Digitaler Lifestyle, Interaktion, Selbstbestimmung auf der einen Seite, Quarantäne, Klimasorgen, Kriegsängste auf der anderen – für die junge Generation gibt es viele Herausforderungen. "New Life, New Media" heißt die neue Studie, die RTL Data im Auftrag von Ad Alliance durchgeführt hat. Im Dialog mit der Jugend ging es um ihren Alltag, welche Spannungen und Konflikte er birgt und um die Frage, was sie von Medien erwarten und brauchen. Ergänzt wurden die Interviews mit einer Tagebuchstudie via WhatsApp, die eine lückenlose Dokumentation und dadurch sozusagen einen Blick durch ihre Augen auf ihre persönliche Medien-Realität gewährt.

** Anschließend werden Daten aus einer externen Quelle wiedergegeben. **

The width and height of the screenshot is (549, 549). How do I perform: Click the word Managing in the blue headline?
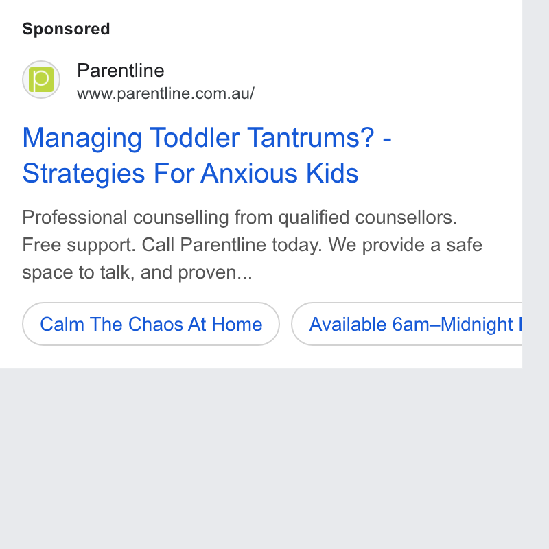tap(82, 139)
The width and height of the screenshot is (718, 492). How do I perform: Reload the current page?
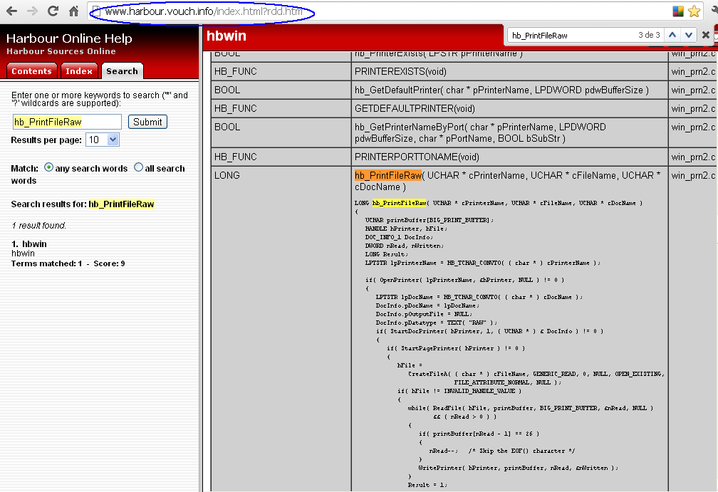tap(53, 11)
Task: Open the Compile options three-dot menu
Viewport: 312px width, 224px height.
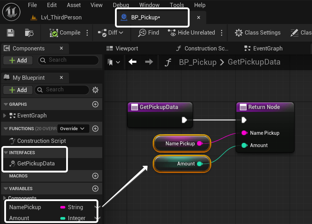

Zwischen Flexibilität und Stress
Das Spiegelbild der Befragten von 16 bis 39 Jahre ist Gabriele, 28 Jahre, deren persönliches Medien-Setting an einem durchschnittlichen Tag aus Social Media, Streaming und Podcast besteht. Das ist aber nur die halbe Wahrheit, denn die Lebenswelten der Zielgruppe sind sehr viel komplexer, reflektiert sich in ihren Erwartungen und ihrem Verhalten beim Medienkonsum. Getrieben von ihren Lebensphasen der Umbrüche und Entscheidungen, entspricht ihr persönliches Medien-Ökosystem ihrer gefühlt knappen Freizeit. Dabei ist die Definition von Freizeit bereits eine ganz andere, da sie für sie nicht erkennbar ist. Freizeit wird oftmals nur als solche bezeichnet, wenn sie völlig aus dem Alltag raus und nicht erreichbar sind – Stichwort: Digital Detox.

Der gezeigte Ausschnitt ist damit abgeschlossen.